Anonymous Monk has asked for the wisdom of the Perl Monks concerning the following question:

I need a regex that will replace ampersands that mark the beginning of an HTML entity with &. The catch is that I only want to do so if the HTML entities fall within a TEXTAREA of a FORM. Here is my regex for the basic replacement:

s/&([a-zA-Z]{2,6};|#[0-9]{3};)/&$1/gi;

How can I expand this so that the replacement only happens inside TEXTAREAs?

Replies are listed 'Best First'.
Re: HTML Entities RegEx
by dragonchild (Archbishop) on May 26, 2004 at 18:56 UTC
    Use HTML::Parser to find the stuff that falls inside a textarea. Then, apply your regex. (Better is to use the various encode functions that come with CGI and friends).

    ------
    We are the carpenters and bricklayers of the Information Age.
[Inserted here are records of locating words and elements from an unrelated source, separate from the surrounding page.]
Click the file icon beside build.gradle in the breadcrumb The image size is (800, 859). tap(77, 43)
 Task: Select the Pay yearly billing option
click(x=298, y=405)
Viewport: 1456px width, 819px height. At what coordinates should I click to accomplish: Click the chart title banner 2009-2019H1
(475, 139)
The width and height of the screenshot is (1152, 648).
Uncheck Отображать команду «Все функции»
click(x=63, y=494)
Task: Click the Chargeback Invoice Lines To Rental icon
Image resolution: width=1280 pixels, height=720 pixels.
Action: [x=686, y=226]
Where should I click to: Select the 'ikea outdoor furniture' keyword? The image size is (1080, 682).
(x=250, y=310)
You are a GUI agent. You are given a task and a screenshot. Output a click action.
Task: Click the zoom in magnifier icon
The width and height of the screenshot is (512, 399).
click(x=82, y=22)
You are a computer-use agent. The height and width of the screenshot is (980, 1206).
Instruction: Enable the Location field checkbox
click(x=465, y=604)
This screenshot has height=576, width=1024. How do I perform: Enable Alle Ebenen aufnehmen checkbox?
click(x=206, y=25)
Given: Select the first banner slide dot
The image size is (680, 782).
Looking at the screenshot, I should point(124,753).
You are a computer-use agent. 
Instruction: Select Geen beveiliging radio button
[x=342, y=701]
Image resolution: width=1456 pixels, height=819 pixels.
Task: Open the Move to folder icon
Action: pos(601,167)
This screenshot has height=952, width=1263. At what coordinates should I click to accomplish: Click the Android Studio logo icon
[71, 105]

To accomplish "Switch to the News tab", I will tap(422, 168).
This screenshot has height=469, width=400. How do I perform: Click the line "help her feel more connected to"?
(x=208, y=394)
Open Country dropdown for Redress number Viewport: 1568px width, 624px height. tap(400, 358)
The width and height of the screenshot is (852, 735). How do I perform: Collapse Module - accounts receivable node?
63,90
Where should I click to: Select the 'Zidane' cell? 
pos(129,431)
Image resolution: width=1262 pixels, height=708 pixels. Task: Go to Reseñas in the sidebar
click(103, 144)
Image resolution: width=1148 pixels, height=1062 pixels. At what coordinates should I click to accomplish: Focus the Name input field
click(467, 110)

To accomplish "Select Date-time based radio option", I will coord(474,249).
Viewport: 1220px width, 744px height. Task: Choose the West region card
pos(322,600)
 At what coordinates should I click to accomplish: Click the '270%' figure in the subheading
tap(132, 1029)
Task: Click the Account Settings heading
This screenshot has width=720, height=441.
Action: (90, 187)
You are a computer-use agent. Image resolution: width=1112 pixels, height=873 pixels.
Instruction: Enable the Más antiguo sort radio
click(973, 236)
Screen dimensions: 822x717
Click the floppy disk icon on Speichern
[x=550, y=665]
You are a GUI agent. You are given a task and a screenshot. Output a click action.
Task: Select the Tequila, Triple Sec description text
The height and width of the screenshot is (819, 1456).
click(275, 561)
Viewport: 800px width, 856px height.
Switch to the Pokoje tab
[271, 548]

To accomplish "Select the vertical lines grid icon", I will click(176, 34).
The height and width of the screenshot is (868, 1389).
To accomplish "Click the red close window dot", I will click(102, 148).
    Then there are Damian modules.... *sigh* ... that's not about being less-lazy -- that's about being on some really good drugs -- you know, there is no spoon. - flyingmoose

    I shouldn't have to say this, but any code, unless otherwise stated, is untested

Re: HTML Entities RegEx
by Zaxo (Archbishop) on May 26, 2004 at 18:56 UTC

    use HTML::Parser; use HTML::Entities;
    for the encode_entities function.

    After Compline,
    Zaxo

Re: HTML Entities RegEx
by Roy Johnson (Monsignor) on May 26, 2004 at 18:57 UTC
Re: HTML Entities RegEx
by jryan (Vicar) on May 26, 2004 at 19:46 UTC

    Off of the top of my head; untested:

    use HTML::Entities; use HTML::TokeParser::Simple; my $p = HTML::TokeParser::Simple->new('somefile'); while ( my $token = $p->get_token ) { print $token->as_is; next unless $token->is_start_tag( 'textarea' ); while ($token) { $token = $p->get_token; last if $token->is_end_tag( 'textarea' ); print HTML::Entities::_entities( $token ); } print $token->as_is; }

    janitored by ybiC: Noted in title that this node isn't a duplicate of 356706.   Author confirms that *this* is the node to keep. This node subsequently unconsidered, so node title tweak removed.